━━ RECORD EXCERPTS ━━

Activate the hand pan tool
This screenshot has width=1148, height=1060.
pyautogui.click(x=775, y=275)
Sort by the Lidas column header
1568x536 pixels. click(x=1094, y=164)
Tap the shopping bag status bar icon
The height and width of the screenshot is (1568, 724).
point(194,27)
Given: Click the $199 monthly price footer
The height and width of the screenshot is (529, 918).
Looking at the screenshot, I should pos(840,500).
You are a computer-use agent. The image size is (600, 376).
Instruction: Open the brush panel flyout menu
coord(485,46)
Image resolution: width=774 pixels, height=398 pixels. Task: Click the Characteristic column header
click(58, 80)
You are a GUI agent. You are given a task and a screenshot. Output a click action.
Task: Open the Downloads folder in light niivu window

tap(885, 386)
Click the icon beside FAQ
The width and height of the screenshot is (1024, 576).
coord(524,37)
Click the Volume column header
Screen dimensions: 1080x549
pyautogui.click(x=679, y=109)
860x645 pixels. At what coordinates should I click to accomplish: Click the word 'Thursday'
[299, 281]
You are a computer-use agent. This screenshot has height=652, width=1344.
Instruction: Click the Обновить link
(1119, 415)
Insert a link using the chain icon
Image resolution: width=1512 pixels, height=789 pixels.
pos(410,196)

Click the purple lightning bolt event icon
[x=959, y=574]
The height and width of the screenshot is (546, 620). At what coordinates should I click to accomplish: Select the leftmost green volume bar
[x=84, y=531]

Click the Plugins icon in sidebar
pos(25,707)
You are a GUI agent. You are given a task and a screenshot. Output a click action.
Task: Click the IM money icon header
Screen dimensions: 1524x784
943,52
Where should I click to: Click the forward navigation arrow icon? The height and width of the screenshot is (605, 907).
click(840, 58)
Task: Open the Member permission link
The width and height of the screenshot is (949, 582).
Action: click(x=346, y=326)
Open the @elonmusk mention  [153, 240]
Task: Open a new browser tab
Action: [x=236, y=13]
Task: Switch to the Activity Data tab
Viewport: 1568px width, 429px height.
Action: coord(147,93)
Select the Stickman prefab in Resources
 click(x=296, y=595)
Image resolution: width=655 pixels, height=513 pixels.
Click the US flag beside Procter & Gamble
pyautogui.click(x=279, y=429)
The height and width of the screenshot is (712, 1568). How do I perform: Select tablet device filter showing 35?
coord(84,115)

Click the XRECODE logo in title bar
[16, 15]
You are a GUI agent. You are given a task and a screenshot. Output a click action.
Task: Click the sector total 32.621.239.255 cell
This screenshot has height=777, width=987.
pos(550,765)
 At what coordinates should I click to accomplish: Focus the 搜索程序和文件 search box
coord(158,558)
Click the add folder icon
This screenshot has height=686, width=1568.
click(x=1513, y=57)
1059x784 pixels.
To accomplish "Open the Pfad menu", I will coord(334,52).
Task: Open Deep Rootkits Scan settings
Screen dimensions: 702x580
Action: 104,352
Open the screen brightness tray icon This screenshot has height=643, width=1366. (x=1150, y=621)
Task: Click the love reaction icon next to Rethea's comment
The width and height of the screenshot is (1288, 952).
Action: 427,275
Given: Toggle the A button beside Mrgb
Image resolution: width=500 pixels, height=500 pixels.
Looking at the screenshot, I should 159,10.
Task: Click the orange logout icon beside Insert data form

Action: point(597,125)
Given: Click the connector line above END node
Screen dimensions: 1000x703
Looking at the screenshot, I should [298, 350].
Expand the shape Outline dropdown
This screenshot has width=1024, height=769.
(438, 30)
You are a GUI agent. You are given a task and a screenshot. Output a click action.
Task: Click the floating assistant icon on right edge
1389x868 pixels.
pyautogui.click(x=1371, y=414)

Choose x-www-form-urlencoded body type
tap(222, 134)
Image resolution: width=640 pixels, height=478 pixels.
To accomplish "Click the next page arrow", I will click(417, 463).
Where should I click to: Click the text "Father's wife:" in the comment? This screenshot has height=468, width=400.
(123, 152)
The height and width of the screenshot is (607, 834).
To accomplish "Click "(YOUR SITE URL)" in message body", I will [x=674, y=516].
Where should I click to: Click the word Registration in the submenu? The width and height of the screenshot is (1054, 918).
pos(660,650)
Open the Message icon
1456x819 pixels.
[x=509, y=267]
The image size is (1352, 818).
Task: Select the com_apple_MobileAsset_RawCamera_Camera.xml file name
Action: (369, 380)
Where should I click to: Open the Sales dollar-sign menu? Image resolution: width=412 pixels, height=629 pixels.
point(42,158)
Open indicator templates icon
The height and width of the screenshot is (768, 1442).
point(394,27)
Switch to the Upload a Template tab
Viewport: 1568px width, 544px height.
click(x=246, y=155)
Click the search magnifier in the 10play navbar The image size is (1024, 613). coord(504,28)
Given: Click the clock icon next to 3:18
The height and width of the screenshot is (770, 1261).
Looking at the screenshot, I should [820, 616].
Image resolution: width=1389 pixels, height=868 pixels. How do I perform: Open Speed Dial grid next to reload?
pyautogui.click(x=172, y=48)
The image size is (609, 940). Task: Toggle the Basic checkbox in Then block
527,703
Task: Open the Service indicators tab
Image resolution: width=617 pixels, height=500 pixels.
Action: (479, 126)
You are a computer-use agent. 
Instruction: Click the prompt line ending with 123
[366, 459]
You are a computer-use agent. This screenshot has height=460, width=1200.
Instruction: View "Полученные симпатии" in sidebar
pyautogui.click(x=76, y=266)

━━━

▸ **EXERCISE DIRECTIONS**
Return each line above exactly as it appears.

▸ **EXERCISE OUTPUT**
Activate the hand pan tool
This screenshot has width=1148, height=1060.
pyautogui.click(x=775, y=275)
Sort by the Lidas column header
1568x536 pixels. click(x=1094, y=164)
Tap the shopping bag status bar icon
The height and width of the screenshot is (1568, 724).
point(194,27)
Given: Click the $199 monthly price footer
The height and width of the screenshot is (529, 918).
Looking at the screenshot, I should pos(840,500).
You are a computer-use agent. The image size is (600, 376).
Instruction: Open the brush panel flyout menu
coord(485,46)
Image resolution: width=774 pixels, height=398 pixels. Task: Click the Characteristic column header
click(58, 80)
You are a GUI agent. You are given a task and a screenshot. Output a click action.
Task: Open the Downloads folder in light niivu window

tap(885, 386)
Click the icon beside FAQ
The width and height of the screenshot is (1024, 576).
coord(524,37)
Click the Volume column header
Screen dimensions: 1080x549
pyautogui.click(x=679, y=109)
860x645 pixels. At what coordinates should I click to accomplish: Click the word 'Thursday'
[299, 281]
You are a computer-use agent. This screenshot has height=652, width=1344.
Instruction: Click the Обновить link
(1119, 415)
Insert a link using the chain icon
Image resolution: width=1512 pixels, height=789 pixels.
pos(410,196)

Click the purple lightning bolt event icon
[x=959, y=574]
The height and width of the screenshot is (546, 620). At what coordinates should I click to accomplish: Select the leftmost green volume bar
[x=84, y=531]

Click the Plugins icon in sidebar
pos(25,707)
You are a GUI agent. You are given a task and a screenshot. Output a click action.
Task: Click the IM money icon header
Screen dimensions: 1524x784
943,52
Where should I click to: Click the forward navigation arrow icon? The height and width of the screenshot is (605, 907).
click(840, 58)
Task: Open the Member permission link
The width and height of the screenshot is (949, 582).
Action: click(x=346, y=326)
Open the @elonmusk mention  [153, 240]
Task: Open a new browser tab
Action: [x=236, y=13]
Task: Switch to the Activity Data tab
Viewport: 1568px width, 429px height.
Action: coord(147,93)
Select the Stickman prefab in Resources
 click(x=296, y=595)
Image resolution: width=655 pixels, height=513 pixels.
Click the US flag beside Procter & Gamble
pyautogui.click(x=279, y=429)
The height and width of the screenshot is (712, 1568). How do I perform: Select tablet device filter showing 35?
coord(84,115)

Click the XRECODE logo in title bar
[16, 15]
You are a GUI agent. You are given a task and a screenshot. Output a click action.
Task: Click the sector total 32.621.239.255 cell
This screenshot has height=777, width=987.
pos(550,765)
 At what coordinates should I click to accomplish: Focus the 搜索程序和文件 search box
coord(158,558)
Click the add folder icon
This screenshot has height=686, width=1568.
click(x=1513, y=57)
1059x784 pixels.
To accomplish "Open the Pfad menu", I will coord(334,52).
Task: Open Deep Rootkits Scan settings
Screen dimensions: 702x580
Action: 104,352
Open the screen brightness tray icon This screenshot has height=643, width=1366. (x=1150, y=621)
Task: Click the love reaction icon next to Rethea's comment
The width and height of the screenshot is (1288, 952).
Action: 427,275
Given: Toggle the A button beside Mrgb
Image resolution: width=500 pixels, height=500 pixels.
Looking at the screenshot, I should 159,10.
Task: Click the orange logout icon beside Insert data form

Action: point(597,125)
Given: Click the connector line above END node
Screen dimensions: 1000x703
Looking at the screenshot, I should [298, 350].
Expand the shape Outline dropdown
This screenshot has width=1024, height=769.
(438, 30)
You are a GUI agent. You are given a task and a screenshot. Output a click action.
Task: Click the floating assistant icon on right edge
1389x868 pixels.
pyautogui.click(x=1371, y=414)

Choose x-www-form-urlencoded body type
tap(222, 134)
Image resolution: width=640 pixels, height=478 pixels.
To accomplish "Click the next page arrow", I will click(417, 463).
Where should I click to: Click the text "Father's wife:" in the comment? This screenshot has height=468, width=400.
(123, 152)
The height and width of the screenshot is (607, 834).
To accomplish "Click "(YOUR SITE URL)" in message body", I will [x=674, y=516].
Where should I click to: Click the word Registration in the submenu? The width and height of the screenshot is (1054, 918).
pos(660,650)
Open the Message icon
1456x819 pixels.
[x=509, y=267]
The image size is (1352, 818).
Task: Select the com_apple_MobileAsset_RawCamera_Camera.xml file name
Action: (369, 380)
Where should I click to: Open the Sales dollar-sign menu? Image resolution: width=412 pixels, height=629 pixels.
point(42,158)
Open indicator templates icon
The height and width of the screenshot is (768, 1442).
point(394,27)
Switch to the Upload a Template tab
Viewport: 1568px width, 544px height.
click(x=246, y=155)
Click the search magnifier in the 10play navbar The image size is (1024, 613). coord(504,28)
Given: Click the clock icon next to 3:18
The height and width of the screenshot is (770, 1261).
Looking at the screenshot, I should [820, 616].
Image resolution: width=1389 pixels, height=868 pixels. How do I perform: Open Speed Dial grid next to reload?
pyautogui.click(x=172, y=48)
The image size is (609, 940). Task: Toggle the Basic checkbox in Then block
527,703
Task: Open the Service indicators tab
Image resolution: width=617 pixels, height=500 pixels.
Action: (479, 126)
You are a computer-use agent. 
Instruction: Click the prompt line ending with 123
[366, 459]
You are a computer-use agent. This screenshot has height=460, width=1200.
Instruction: View "Полученные симпатии" in sidebar
pyautogui.click(x=76, y=266)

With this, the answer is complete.